Heading down tricky tracks

He argues that the railcars being on the tracks is dangerous because people cross through them

David Grevy’s letter to the editor in the June 1 Nelson Star regarding crossing of the CPR railyard (“Tracks need to be crossed”) in the vicinity of Cottonwood Creek calls out for a reply if for no other reason than for the safety of children.

Grevy’s arguments are unsound. He would take exception to someone limiting his enjoyment of his own property when used for its intended purpose (the bicycles for instance). Yet he would deny CPR the right to use its property (the railyard in the vicinity of Cottonwood Creek) for the legitimate purpose of serving its customers (a lumber mill, a pulp mill, and the largest lead/zinc refinery in the world).  “Any public input or debate” regarding his or CPR’s use of property would be spurious.
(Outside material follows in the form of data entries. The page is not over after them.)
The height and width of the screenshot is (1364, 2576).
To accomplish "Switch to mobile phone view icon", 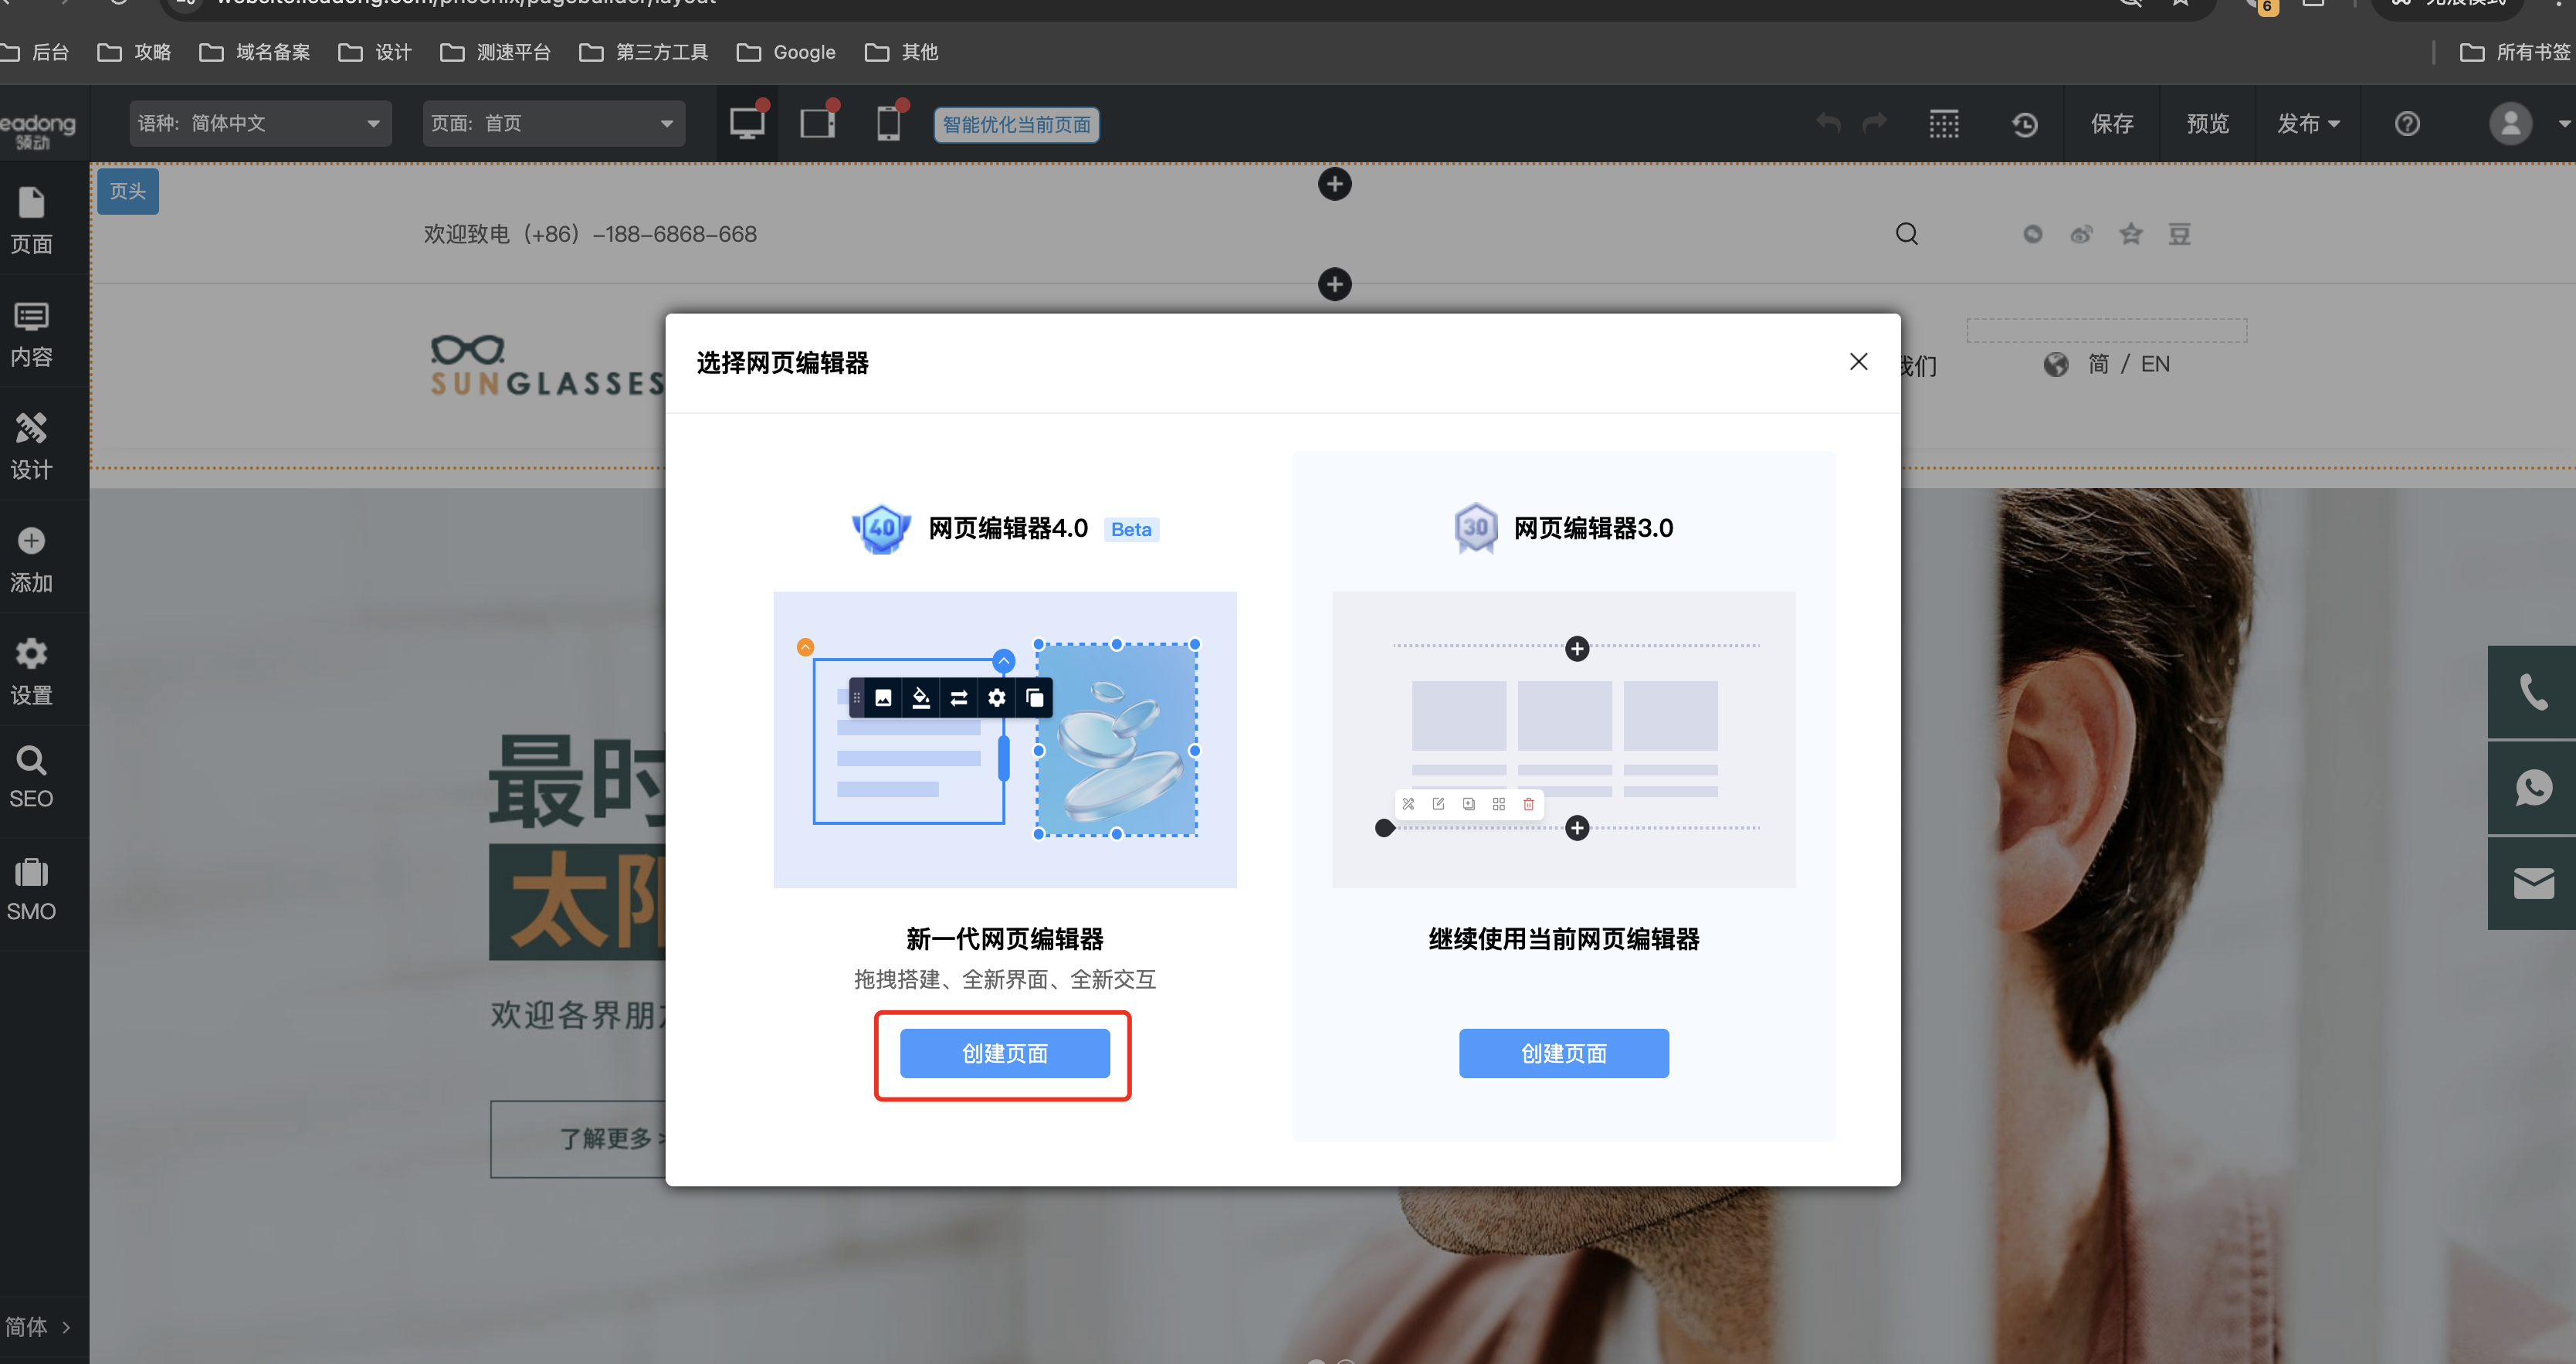I will click(x=888, y=124).
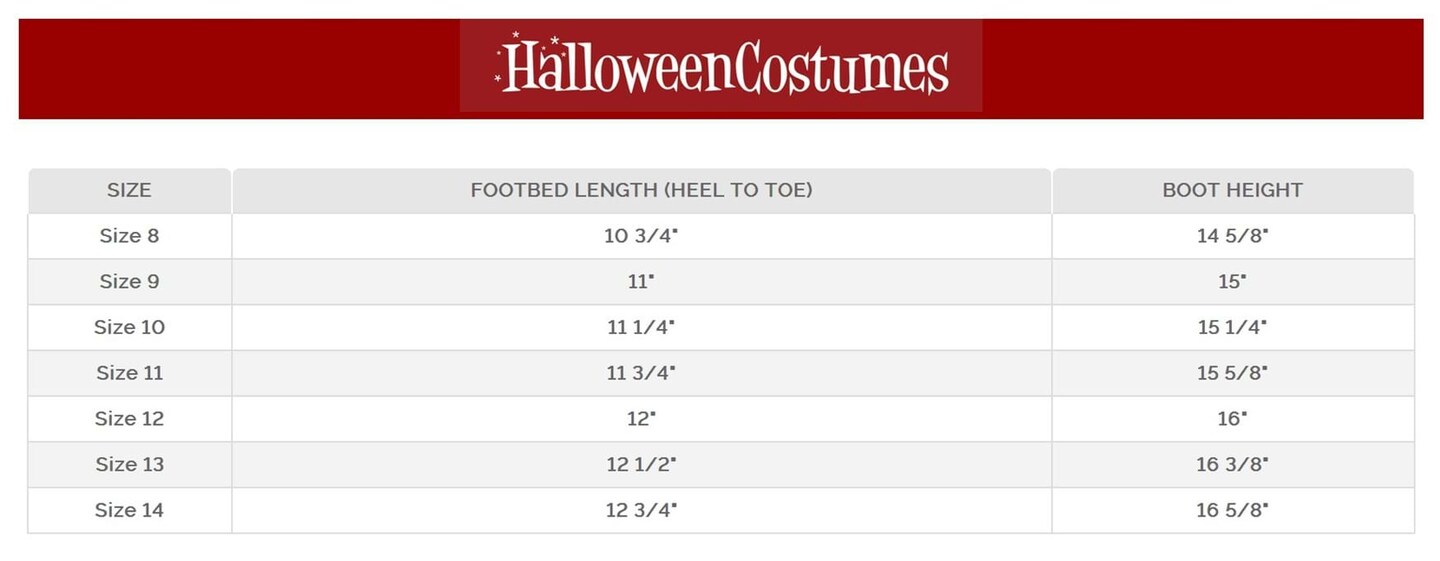Click the Size 12 footbed length value
The width and height of the screenshot is (1440, 561).
641,418
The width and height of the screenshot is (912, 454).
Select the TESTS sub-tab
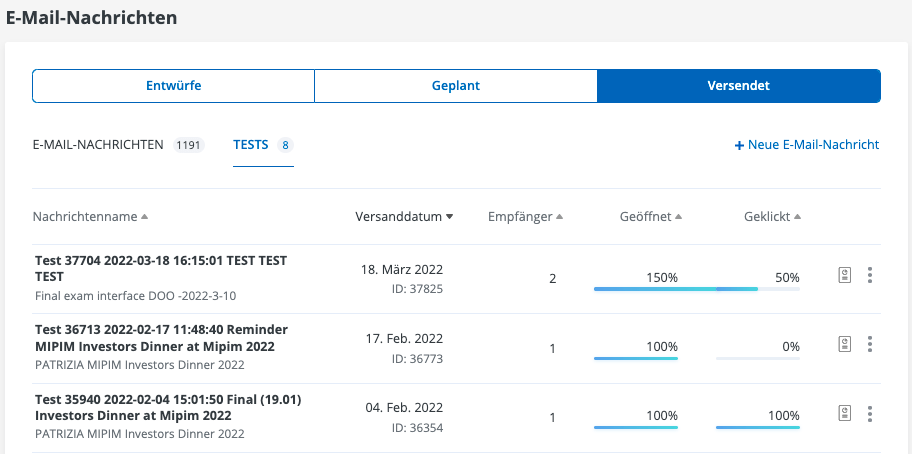[x=251, y=145]
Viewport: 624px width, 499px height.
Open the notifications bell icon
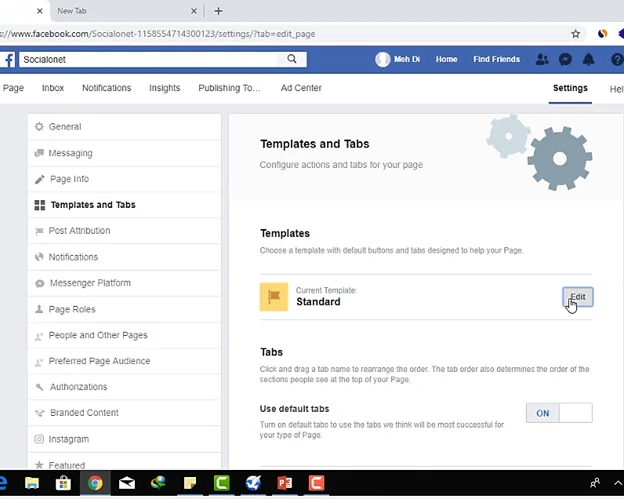click(589, 60)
He argues that the railcars being on the tracks is dangerous because people cross through them. There is nothing inherently dangerous about railcars, properly secured, standing on a rail track. It is the action of the people which is dangerous.

His statement regarding “a giant ugly train, parked there for no other reason than to block” clearly indicates that his knowledge of the operation of a railway is deficient. I am a retired CPR employee who has met many other railroaders across Canada and United States. Their jobs are complex and require a great deal of knowledge. Universally among railroaders, one of their greatest concerns is trespassers. Railroaders do not want to take home the knowledge that, while the railroader was on duty, a trespasser was killed or injured.

Each time you cross the railroad tracks at any place other than a public crossing, you are trespassing. In addition, you are teaching your kids to trespass. Please be a responsible and do not trespass on railroad property. Please use Hall Street crossing.